> [TASK OBJECTIVE]
Rewrite the stretch of the listing from the line containing "Task: Click the Tiled" through the line containing "(1451, 584)", changing "dropdown" to "menu" and leaving everything else in those lines as it is.

--- --- ---

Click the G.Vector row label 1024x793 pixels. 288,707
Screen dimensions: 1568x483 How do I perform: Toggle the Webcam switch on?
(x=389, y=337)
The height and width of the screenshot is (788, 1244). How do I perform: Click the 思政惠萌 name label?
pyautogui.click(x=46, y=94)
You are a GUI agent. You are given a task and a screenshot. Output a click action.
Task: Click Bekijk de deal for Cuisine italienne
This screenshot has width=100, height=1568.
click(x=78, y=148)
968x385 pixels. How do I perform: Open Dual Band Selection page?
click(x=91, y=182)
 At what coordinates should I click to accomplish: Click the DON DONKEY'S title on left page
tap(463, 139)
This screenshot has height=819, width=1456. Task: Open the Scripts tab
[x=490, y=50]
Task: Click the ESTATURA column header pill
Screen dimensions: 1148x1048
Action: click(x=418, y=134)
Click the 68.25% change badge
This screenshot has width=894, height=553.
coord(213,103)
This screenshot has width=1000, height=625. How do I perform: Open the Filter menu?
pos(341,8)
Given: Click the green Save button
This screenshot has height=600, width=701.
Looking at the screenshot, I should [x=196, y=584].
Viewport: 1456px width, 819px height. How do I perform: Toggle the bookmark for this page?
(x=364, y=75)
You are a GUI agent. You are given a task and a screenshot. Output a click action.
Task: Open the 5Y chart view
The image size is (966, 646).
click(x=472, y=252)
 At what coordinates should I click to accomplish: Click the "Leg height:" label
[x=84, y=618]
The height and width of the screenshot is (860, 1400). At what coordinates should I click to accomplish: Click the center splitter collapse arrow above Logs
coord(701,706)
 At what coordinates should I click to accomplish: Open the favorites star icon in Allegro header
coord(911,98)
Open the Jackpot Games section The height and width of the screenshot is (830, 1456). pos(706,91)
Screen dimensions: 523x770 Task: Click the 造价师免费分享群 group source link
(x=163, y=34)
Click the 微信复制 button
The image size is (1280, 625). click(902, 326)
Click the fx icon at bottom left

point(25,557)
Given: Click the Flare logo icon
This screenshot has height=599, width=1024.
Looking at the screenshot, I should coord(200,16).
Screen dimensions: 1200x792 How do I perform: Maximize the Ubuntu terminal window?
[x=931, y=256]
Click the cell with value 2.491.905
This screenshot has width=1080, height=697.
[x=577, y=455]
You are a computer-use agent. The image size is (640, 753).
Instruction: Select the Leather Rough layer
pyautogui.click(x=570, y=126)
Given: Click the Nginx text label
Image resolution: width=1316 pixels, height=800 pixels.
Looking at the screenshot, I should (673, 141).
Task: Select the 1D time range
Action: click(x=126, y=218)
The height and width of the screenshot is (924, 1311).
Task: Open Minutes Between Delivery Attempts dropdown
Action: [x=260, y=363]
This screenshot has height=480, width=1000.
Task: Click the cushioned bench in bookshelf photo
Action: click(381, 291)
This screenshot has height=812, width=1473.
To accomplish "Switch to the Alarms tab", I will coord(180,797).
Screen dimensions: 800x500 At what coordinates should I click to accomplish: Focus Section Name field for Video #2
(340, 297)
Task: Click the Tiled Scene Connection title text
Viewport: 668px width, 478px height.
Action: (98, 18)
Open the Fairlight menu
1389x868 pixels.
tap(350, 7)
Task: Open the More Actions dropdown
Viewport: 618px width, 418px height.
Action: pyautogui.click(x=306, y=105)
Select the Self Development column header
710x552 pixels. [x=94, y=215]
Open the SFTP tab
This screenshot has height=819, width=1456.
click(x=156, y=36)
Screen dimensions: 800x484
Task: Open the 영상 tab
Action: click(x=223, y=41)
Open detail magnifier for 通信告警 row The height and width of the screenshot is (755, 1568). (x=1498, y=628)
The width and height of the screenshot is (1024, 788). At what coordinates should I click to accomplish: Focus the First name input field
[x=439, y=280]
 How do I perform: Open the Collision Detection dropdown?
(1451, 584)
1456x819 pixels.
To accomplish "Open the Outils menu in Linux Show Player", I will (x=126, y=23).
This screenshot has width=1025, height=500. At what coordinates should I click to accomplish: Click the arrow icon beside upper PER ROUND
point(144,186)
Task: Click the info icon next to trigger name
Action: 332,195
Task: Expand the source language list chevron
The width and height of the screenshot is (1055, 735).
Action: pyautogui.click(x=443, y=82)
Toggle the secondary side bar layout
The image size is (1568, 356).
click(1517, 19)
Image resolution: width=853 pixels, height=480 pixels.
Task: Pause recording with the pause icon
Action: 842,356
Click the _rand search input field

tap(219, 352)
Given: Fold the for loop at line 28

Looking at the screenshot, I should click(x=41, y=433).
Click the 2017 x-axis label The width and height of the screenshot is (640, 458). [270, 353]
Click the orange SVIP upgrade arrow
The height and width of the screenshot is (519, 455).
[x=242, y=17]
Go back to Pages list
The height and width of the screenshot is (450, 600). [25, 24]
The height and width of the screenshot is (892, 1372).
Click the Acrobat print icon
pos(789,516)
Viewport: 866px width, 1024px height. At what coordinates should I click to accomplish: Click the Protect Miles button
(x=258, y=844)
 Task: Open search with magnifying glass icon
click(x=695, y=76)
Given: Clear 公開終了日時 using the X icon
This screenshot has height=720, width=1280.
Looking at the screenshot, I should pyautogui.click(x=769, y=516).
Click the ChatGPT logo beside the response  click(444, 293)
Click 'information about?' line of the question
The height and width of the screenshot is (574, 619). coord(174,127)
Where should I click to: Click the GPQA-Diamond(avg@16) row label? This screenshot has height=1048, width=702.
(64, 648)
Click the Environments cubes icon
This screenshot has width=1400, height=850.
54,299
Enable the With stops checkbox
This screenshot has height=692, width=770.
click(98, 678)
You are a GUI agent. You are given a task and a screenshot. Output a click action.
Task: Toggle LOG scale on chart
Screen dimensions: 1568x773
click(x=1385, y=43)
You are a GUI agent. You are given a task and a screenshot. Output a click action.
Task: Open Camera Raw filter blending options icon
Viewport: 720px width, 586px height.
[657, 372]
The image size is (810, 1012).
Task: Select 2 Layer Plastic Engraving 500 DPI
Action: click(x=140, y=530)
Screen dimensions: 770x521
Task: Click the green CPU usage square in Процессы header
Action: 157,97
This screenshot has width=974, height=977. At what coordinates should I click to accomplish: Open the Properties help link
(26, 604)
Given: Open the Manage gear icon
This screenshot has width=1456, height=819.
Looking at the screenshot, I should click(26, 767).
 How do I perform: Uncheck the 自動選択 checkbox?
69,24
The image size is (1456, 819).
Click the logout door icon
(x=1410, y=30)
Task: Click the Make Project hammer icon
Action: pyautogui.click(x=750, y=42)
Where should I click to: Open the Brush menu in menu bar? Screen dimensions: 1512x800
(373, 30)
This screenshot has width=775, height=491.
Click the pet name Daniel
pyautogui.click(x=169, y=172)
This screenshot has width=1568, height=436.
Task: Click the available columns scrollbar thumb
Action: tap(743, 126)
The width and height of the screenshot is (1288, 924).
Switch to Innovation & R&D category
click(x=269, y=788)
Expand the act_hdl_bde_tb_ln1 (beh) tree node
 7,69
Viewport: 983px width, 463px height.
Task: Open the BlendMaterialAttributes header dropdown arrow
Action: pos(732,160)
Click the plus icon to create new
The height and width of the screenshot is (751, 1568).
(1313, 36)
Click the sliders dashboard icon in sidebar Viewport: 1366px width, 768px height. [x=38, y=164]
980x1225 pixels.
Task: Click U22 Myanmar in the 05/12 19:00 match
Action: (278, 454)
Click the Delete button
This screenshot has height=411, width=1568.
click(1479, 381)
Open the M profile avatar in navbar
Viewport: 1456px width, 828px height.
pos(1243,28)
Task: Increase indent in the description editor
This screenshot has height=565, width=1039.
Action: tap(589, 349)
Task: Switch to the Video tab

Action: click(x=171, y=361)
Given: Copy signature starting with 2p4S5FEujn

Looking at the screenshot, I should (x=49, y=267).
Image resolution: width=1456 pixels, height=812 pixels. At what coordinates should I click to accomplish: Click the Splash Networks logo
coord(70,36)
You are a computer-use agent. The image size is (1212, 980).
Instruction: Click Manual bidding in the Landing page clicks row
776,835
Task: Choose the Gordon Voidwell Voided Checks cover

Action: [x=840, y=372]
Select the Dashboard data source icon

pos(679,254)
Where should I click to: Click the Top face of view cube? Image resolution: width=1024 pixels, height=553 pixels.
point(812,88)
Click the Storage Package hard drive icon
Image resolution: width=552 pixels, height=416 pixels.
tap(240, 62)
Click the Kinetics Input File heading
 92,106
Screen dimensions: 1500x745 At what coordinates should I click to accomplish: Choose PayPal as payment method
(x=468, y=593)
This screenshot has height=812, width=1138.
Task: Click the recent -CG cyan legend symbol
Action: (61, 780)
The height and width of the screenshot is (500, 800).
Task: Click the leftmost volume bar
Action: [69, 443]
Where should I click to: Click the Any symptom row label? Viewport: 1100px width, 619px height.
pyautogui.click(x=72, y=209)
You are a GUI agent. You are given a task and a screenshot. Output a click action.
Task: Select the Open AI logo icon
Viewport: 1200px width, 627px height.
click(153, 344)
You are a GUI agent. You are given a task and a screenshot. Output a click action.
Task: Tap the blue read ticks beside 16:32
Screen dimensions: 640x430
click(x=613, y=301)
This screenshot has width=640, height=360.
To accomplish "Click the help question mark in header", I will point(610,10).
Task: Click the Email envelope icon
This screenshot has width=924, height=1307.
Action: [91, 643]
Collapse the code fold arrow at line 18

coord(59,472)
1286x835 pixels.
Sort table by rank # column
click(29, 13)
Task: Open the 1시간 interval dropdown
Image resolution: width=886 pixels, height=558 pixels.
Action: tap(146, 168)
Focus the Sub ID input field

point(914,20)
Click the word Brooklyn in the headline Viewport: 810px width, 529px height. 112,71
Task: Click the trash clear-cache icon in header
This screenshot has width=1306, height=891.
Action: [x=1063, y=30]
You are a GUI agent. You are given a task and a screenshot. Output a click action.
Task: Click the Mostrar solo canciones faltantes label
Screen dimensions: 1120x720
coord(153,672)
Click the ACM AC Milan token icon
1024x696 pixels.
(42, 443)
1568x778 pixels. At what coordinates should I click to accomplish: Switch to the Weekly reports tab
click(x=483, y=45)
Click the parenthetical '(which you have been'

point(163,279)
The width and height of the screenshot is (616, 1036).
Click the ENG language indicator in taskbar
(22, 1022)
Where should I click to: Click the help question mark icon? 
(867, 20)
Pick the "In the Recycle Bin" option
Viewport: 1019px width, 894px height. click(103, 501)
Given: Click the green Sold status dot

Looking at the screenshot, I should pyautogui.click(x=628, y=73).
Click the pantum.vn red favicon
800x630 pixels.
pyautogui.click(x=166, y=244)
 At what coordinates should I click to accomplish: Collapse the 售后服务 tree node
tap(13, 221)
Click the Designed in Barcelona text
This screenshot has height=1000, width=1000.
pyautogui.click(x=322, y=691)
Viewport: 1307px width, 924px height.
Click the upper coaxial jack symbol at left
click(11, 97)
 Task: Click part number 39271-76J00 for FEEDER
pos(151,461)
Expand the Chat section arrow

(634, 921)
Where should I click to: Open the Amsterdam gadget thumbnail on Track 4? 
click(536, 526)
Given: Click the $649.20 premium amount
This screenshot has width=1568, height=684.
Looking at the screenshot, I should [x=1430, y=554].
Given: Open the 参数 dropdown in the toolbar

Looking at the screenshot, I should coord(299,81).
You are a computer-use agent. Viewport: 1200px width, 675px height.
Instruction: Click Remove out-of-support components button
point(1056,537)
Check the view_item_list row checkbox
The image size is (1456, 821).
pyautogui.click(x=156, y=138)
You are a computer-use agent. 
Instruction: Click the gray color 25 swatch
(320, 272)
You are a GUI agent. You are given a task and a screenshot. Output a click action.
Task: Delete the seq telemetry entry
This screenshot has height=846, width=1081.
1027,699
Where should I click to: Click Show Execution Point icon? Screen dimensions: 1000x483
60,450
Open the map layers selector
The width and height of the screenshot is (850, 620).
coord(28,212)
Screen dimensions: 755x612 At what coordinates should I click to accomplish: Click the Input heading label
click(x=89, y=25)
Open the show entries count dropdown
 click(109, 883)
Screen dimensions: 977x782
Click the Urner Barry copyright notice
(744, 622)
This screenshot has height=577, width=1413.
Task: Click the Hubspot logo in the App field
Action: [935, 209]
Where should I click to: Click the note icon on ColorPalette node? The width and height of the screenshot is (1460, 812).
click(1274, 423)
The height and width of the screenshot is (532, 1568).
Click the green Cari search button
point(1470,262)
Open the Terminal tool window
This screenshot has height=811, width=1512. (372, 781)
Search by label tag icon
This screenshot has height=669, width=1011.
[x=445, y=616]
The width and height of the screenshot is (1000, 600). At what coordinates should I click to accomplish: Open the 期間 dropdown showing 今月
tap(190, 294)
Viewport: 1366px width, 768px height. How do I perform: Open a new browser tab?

--- --- ---

> [WORKED ANSWER]
Task: Click the Tiled Scene Connection title text
Viewport: 668px width, 478px height.
Action: (98, 18)
Open the Fairlight menu
1389x868 pixels.
tap(350, 7)
Task: Open the More Actions menu
Viewport: 618px width, 418px height.
Action: pyautogui.click(x=306, y=105)
Select the Self Development column header
710x552 pixels. [x=94, y=215]
Open the SFTP tab
This screenshot has height=819, width=1456.
click(x=156, y=36)
Screen dimensions: 800x484
Task: Open the 영상 tab
Action: click(x=223, y=41)
Open detail magnifier for 通信告警 row The height and width of the screenshot is (755, 1568). (x=1498, y=628)
The width and height of the screenshot is (1024, 788). At what coordinates should I click to accomplish: Focus the First name input field
[x=439, y=280]
 How do I perform: Open the Collision Detection menu?
(1451, 584)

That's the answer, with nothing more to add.